Chodorkowski's Leben und Performance bis anfangs 2000 war mir gar nicht sympathisch. Ich hege aber Empathie mit allen Leuten, die aus obrigkeitlicher Willkür inhaftiert sind und von einer Macht ungerecht behandelt werden. Natürlich: Chodorkowski hat wie die anderen Oligarchen Volkseigentum gestohlen, das heisst Hundertmal zu billig erworben. Jene, die Putin nicht in die Quere kamen, mussten nichts befürchten. Chodorkowski hat dies anders gemacht: Er wollte seinen Konzern Yukos nach westlichen Kriterien und mit einer entsprechenden Unternehmensführung aufbauen. Das tat er erfolgreich und wurde dabei sehr reich. Dann begann er, seinen Reichtum teilweise der Opposition zur Verfügung zu stellen. Erst damit hat er die rote Linie überschritten und die Willkür traf ihn mit voller Härte.

200 Millionen Franken sollen noch immer auf Schweizer Bankkonti lagern. Yukos-Gelder, die die Schweiz vor russischem Zugriff einfror. War das richtig?
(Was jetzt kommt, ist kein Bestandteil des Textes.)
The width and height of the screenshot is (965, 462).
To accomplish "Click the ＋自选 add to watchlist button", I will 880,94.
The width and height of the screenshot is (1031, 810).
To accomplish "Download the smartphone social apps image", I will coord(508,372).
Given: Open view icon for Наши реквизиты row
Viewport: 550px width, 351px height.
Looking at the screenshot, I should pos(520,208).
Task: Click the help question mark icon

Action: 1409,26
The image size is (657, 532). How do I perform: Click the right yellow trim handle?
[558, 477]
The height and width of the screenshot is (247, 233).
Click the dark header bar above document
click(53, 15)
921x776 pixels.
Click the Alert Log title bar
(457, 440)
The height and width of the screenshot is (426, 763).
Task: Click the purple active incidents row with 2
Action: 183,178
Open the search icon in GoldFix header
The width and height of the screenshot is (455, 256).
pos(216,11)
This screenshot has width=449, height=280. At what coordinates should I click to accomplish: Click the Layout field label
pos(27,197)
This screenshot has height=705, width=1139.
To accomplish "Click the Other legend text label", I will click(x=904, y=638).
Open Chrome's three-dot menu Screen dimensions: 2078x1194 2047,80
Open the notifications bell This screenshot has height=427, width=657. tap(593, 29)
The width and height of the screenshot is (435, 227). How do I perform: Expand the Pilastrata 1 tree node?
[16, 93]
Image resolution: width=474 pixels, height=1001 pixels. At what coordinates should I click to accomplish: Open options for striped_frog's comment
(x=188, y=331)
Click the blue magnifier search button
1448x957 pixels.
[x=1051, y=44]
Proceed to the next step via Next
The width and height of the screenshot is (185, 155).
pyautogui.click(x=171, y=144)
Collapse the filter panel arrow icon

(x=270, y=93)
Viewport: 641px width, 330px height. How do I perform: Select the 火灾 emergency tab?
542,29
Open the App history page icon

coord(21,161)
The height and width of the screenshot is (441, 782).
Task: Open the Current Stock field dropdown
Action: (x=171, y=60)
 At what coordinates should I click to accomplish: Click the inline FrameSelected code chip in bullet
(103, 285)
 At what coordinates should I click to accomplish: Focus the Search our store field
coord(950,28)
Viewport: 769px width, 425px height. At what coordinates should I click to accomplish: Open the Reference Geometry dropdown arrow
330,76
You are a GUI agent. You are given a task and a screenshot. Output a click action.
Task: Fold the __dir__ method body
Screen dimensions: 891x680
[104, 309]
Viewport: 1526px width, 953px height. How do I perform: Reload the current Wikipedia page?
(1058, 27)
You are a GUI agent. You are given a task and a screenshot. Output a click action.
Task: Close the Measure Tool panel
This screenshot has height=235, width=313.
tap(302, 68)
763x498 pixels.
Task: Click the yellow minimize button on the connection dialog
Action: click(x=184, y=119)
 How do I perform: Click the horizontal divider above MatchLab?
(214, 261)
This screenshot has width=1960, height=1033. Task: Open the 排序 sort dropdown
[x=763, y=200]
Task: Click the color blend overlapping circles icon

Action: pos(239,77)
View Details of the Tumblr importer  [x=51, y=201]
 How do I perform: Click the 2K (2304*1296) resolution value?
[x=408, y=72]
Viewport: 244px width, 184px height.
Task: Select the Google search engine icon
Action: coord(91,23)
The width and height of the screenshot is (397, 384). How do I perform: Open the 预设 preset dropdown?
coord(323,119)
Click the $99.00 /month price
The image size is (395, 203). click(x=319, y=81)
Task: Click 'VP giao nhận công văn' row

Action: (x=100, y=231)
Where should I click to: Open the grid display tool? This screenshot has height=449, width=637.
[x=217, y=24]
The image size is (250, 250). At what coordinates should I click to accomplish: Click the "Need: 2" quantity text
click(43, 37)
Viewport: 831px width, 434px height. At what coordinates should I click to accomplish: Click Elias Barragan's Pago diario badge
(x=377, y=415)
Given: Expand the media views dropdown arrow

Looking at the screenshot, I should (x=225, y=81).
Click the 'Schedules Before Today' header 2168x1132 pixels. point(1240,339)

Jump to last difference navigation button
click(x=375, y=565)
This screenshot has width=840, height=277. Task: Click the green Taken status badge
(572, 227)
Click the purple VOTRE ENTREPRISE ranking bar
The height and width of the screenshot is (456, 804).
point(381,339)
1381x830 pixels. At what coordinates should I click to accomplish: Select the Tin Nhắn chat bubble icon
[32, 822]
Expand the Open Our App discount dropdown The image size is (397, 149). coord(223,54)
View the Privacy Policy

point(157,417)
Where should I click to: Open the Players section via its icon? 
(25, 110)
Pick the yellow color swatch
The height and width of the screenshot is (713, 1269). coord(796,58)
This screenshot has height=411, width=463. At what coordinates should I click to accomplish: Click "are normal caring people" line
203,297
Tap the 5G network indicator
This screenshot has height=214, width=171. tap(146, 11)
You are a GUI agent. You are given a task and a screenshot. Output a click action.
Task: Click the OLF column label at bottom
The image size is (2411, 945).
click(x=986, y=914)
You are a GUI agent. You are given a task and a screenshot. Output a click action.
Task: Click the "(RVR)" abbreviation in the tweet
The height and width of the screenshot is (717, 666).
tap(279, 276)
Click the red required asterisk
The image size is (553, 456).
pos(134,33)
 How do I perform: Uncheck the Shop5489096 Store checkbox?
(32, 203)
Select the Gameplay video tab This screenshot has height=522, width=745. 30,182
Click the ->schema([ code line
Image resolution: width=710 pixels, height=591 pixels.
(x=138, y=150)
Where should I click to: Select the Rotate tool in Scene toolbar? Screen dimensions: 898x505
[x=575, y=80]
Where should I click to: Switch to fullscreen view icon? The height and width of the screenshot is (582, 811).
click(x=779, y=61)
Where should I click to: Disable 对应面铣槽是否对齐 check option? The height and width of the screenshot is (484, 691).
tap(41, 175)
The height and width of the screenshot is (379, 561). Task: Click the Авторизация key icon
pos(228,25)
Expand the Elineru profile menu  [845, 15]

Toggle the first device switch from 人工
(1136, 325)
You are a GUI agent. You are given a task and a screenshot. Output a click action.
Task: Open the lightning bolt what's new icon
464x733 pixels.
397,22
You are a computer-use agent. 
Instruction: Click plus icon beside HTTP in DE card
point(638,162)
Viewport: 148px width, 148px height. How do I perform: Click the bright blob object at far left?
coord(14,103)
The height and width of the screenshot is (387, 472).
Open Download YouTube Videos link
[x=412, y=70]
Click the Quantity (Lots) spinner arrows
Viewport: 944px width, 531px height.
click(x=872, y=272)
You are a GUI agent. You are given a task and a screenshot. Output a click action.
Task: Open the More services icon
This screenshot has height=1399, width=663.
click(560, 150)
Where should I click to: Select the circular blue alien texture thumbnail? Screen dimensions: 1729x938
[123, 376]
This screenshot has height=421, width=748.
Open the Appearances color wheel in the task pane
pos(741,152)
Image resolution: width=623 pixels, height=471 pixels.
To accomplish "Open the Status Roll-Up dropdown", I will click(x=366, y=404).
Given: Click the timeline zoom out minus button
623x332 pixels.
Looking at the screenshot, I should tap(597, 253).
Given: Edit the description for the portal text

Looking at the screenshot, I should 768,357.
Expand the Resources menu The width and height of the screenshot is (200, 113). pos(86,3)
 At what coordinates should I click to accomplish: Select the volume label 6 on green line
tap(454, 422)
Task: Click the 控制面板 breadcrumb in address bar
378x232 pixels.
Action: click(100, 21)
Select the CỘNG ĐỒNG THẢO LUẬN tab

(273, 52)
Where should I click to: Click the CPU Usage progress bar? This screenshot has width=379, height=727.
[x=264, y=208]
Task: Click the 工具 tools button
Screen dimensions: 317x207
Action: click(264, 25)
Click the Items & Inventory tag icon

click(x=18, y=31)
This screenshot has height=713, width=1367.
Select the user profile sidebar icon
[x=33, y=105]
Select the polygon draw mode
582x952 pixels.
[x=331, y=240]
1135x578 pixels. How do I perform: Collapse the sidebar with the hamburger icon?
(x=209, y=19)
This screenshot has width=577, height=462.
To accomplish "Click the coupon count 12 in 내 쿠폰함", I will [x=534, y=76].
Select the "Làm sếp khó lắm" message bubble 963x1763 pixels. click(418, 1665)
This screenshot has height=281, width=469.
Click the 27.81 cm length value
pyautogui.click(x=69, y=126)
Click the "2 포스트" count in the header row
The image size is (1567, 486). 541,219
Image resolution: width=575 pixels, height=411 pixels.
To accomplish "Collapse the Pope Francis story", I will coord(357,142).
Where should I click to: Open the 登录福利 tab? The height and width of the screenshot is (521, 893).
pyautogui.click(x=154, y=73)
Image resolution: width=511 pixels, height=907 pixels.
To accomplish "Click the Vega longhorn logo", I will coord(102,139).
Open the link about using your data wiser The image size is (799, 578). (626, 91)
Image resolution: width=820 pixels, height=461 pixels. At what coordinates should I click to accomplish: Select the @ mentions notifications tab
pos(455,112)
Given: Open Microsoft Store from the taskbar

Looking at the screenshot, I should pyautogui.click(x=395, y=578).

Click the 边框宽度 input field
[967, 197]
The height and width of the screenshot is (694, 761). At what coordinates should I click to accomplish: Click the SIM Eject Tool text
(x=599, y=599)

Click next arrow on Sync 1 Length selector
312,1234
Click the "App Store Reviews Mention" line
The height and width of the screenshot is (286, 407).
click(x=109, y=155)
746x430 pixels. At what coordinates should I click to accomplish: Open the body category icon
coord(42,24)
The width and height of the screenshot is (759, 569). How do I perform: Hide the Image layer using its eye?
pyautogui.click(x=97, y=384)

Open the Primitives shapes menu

Ja, sicher, weil die Entscheidungsträger in der Schweiz schliesslich richtigerweise erkannten, dass Chodorkowski ein politischer Häftling war. Folgerichtig wurde dem russischen Begehren nach einem Zugriff auf das Geld nicht stattgegeben. Die Schweiz spielt immer eine Rolle, wenn Geld gestohlen wird. Und das hat Chodorkowski wie alle anderen russischen Oligarchen in der Ära Jelzin getan. Wahrscheinlich auch dank der Schweiz hat Chodorkowski keine materiellen Sorgen.

Glauben Sie, dass Chodorkowski in die Schweiz ziehen wird?

Das ist denkbar. Hier verbringen nicht nur seine Frau und seine Tochter die Ferien und er kann hier Ruhe finden und sich erholen, sondern in der Schweiz winken auch seine übrig gebliebenen Millionen und eine attraktive Steuerpolitik: Je nach Kanton wird man ihm anbieten, sein Vermögen pauschal zu versteuern.

Um seine einstigen Yukos-Anteile will er nicht kämpfen, kündigte er an. Warum nicht?

Es ist interessant, dass er nicht darum kämpfen will. Ich verstehe diesen Verzicht nicht nur als Kalkül, sondern auch als Ausdruck einer gewissen leisen Selbstkritik. Vielleicht ist es aber einfach nur ein Teil des Deals, den er dank Genscher mit Putin einging.

Als eine Art Schuldeingeständnis?

Sein Verzicht und seine Ankündigung, sich mit Geld für die Wahrung der Menschenrechte in russischen Gefängnissen einzusetzen, lässt darauf schliessen. Ich denke, dass Chodorkowski das schlechte Gewissen plagt, weil er weiss, Ende der 1990er-Jahre das Volk zwar rechtmässig, aber doch eigentlich bestohlen zu haben.

Warum hat er trotz des baldigen Ablaufs der regulären Haftdauer ein Gnadengesuch gestellt?

Möglicherweise wurde ein dritter Prozess vorbereitet. Dass er indirekt um Gnade ersucht hat, ist eher darauf zurückzuführen, dass er seine krebskranke Mutter wiedersehen wollte.

Glauben Sie, dass an Chodorkowskis Freiheit Bedingungen geknüpft worden sind?

Ich gehe davon aus, dass Putin nicht einverstanden gewesen wäre, wenn Chodorkowski nicht versichert hätte, von der russischen Innenpolitik und dem Machtkampf abzusehen.

Wem verdankt Chodorkowski seine Freiheit: den Olympischen Spielen von Sotschi oder dem ehemaligen deutschen Aussenminister?

Wahrscheinlich beiden: Putin, der vor Olympia im Westen in einem besseren Licht stehen will, und den zweieinhalb Jahre dauernden Geheimverhandlungen unter der Führung Hans-Dietrich Genschers. Dieser müsste sich aber die kritische Frage gefallen lassen: Würde er sich auch für einen politischen Gefangenen einsetzen ohne berühmten Namen? Es gibt in Russland Hunderttausende, die ungerecht behandelt wurden und werden und die unsere Unterstützung nötig hätten.